What if you changed your thoughts and did not give the verification process power?
We have a few helpful tips outside of outsourcing insurance verification.
A lot will depend on how your business office looks. Are you a one-person show, or do you have two or more people on your admin team?
The first recommendation is to gather the insurance information when the new patient calls in. Then you can verify the benefits before the patient’s appointment. That will eliminate the clinical team waiting on benefits and cutting into their appointment time. If you do not have access to all insurance online, we recommend doing that. It frees up a lot of phone time, and you can get better information online than you can via fax. This will also cut down on the number of calls you have to make. If you have enough “manpower,” perhaps each person can take a column or two from the schedule to work through.
If it’s an existing patient and “nothing has changed,” print out the previous year’s benefit form and you can quickly hop online and confirm the current plan is the same, verify the maximum, and if any benefits have been used. Since the form is already filled out, it will take minimal time to verify. When confirming, you can simply ask if there have been any changes in their dental benefits.
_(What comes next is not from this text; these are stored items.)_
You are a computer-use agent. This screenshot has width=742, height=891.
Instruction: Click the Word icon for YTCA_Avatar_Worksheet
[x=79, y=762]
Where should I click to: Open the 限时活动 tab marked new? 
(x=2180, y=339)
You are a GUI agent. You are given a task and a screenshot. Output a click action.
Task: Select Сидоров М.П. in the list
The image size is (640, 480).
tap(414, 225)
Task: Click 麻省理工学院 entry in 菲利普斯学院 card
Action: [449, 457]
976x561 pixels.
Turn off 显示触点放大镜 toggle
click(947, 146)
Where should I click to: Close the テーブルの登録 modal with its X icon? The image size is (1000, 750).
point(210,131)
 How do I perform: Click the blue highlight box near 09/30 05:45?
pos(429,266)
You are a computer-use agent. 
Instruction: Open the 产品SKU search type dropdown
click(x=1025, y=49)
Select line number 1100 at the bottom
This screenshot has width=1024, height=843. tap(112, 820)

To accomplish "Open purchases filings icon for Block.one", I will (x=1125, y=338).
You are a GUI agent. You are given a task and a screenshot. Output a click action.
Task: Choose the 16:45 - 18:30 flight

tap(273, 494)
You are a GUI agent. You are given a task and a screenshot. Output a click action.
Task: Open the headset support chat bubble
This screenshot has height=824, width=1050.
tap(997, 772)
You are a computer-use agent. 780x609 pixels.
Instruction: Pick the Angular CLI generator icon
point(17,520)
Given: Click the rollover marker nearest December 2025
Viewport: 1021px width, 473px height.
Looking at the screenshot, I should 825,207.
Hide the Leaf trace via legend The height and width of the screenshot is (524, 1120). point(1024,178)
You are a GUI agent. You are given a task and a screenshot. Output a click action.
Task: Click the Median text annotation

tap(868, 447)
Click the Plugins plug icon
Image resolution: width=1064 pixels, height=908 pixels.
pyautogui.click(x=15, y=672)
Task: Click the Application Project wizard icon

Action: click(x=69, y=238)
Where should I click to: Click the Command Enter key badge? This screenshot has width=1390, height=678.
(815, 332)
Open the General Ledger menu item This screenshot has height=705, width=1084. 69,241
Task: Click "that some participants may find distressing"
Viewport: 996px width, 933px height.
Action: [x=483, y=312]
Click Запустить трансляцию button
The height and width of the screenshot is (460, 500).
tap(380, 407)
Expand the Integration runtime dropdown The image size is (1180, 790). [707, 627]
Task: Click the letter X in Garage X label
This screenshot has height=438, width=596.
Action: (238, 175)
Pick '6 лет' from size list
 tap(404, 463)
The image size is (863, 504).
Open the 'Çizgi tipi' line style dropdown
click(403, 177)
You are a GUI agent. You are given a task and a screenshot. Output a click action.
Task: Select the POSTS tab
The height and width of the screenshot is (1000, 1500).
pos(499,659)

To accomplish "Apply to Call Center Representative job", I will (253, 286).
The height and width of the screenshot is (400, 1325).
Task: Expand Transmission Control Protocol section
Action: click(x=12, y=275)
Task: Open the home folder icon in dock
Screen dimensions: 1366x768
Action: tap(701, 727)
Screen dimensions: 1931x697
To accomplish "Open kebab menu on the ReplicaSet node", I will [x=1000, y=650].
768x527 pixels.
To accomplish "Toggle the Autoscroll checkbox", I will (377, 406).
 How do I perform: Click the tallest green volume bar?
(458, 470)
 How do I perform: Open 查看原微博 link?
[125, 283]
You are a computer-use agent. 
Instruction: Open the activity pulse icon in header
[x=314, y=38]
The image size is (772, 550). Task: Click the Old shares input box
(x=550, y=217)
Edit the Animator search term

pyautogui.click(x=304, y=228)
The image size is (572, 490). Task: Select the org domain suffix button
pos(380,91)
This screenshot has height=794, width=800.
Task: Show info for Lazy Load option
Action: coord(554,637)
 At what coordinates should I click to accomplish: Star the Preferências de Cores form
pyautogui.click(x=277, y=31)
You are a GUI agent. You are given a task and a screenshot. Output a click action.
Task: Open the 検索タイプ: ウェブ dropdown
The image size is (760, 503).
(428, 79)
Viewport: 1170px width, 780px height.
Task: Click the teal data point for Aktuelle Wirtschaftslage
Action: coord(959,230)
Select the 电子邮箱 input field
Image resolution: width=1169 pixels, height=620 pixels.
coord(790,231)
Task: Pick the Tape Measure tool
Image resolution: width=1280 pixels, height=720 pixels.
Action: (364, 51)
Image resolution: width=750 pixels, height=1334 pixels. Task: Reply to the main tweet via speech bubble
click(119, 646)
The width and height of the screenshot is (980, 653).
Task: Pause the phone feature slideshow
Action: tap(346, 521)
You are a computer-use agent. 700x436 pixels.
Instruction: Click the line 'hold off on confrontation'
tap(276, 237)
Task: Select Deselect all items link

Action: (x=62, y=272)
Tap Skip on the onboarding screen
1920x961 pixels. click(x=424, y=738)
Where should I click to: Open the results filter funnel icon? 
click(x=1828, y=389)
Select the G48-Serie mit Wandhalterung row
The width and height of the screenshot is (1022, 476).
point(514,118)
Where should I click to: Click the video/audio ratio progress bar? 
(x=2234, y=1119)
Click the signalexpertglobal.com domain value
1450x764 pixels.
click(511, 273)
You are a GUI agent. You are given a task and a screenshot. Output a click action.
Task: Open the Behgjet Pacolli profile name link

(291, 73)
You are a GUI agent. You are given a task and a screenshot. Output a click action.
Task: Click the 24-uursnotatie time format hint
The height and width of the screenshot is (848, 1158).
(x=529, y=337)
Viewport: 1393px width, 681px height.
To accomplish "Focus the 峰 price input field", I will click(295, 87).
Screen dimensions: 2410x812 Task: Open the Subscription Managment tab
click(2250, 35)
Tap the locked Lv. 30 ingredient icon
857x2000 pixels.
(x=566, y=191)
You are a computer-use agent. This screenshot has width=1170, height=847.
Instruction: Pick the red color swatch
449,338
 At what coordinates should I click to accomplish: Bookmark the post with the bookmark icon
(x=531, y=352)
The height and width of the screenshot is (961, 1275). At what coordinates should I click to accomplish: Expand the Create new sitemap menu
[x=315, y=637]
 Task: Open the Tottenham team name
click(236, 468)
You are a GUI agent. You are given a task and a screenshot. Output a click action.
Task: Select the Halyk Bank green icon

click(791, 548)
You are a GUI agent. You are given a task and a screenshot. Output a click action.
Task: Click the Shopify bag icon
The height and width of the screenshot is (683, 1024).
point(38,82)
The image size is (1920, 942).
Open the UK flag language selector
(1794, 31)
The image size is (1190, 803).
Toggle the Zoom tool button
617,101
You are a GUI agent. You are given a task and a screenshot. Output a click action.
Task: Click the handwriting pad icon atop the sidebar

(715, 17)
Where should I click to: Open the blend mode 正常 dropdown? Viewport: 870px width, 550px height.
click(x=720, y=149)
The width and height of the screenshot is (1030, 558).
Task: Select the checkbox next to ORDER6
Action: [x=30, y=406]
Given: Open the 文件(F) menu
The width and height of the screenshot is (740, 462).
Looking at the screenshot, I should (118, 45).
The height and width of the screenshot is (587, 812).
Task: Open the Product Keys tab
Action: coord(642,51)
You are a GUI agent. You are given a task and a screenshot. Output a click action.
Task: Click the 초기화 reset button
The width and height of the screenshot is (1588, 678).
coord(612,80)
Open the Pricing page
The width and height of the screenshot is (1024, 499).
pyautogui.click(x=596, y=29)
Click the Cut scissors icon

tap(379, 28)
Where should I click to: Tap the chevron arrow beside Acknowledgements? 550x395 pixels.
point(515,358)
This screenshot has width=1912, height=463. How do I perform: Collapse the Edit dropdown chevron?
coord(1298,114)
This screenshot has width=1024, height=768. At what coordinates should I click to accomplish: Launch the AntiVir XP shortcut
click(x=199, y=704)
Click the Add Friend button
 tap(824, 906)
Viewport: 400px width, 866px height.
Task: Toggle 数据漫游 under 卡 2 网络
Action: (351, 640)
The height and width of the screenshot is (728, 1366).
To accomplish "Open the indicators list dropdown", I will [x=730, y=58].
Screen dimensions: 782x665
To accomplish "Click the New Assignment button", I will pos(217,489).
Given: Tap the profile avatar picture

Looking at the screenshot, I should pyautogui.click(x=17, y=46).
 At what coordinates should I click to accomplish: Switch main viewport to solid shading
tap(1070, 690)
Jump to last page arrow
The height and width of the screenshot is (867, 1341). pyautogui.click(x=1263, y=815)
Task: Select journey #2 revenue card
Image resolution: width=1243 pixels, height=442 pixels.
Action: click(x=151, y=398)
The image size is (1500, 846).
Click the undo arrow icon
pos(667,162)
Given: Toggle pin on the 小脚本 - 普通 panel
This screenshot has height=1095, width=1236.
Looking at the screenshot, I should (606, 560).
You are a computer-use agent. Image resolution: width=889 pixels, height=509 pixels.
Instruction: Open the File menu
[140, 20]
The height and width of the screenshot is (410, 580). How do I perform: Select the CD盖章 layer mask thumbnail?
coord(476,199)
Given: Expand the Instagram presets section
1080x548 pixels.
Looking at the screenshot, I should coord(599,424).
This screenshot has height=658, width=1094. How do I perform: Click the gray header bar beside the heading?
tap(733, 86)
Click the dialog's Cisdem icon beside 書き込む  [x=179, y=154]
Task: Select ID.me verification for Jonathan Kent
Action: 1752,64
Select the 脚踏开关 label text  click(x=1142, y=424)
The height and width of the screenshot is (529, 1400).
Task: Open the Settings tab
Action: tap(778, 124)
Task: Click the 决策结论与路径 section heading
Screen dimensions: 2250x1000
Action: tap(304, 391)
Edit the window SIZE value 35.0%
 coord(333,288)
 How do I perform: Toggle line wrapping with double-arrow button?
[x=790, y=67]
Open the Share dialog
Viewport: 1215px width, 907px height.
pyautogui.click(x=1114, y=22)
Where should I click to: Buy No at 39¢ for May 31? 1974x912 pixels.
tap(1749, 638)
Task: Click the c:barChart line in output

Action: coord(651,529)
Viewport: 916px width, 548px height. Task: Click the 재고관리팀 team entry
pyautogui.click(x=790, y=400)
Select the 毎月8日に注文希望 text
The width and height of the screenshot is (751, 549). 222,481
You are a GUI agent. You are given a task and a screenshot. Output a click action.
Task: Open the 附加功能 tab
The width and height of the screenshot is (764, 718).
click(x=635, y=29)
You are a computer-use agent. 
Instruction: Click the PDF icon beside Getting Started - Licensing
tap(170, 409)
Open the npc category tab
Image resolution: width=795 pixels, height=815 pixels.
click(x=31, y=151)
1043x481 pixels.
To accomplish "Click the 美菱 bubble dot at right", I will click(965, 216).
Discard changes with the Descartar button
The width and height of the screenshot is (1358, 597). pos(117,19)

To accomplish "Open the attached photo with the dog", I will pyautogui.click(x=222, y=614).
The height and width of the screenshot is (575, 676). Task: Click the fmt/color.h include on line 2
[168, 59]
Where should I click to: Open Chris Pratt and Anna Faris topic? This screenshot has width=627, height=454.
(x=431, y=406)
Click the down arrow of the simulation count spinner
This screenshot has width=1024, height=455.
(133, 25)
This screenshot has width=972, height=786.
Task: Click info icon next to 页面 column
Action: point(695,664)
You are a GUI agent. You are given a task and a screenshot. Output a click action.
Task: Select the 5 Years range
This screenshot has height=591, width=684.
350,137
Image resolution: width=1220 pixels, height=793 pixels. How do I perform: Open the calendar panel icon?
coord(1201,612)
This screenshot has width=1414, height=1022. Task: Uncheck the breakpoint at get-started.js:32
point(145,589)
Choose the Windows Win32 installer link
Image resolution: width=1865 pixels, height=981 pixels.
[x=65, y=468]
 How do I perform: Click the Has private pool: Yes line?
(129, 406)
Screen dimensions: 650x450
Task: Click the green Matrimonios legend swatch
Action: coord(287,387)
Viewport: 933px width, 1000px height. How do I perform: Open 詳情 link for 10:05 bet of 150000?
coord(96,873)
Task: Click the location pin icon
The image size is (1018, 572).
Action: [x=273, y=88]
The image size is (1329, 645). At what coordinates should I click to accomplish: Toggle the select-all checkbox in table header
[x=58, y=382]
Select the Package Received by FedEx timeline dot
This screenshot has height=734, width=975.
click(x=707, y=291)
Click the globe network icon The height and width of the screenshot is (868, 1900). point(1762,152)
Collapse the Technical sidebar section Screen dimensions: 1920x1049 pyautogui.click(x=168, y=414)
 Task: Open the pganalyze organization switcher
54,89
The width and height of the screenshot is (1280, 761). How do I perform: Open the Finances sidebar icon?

You might ask, “how do I know if their insurance is the same?” If you’re using a messaging platform, you can add the verbiage to the confirmation message.
If you have a lot of patients within the same company, you can create a master benefits form. Leave the following information blank:
Insured/DOB Maximum
Patient/DOB Used to date
Subscriber # Deductible met
and History
This form will be filled out almost all the way, and you’ll only have to fill in the blanks applicable to each insured/patient. Store them in a notebook organized by the employer, make copies as needed.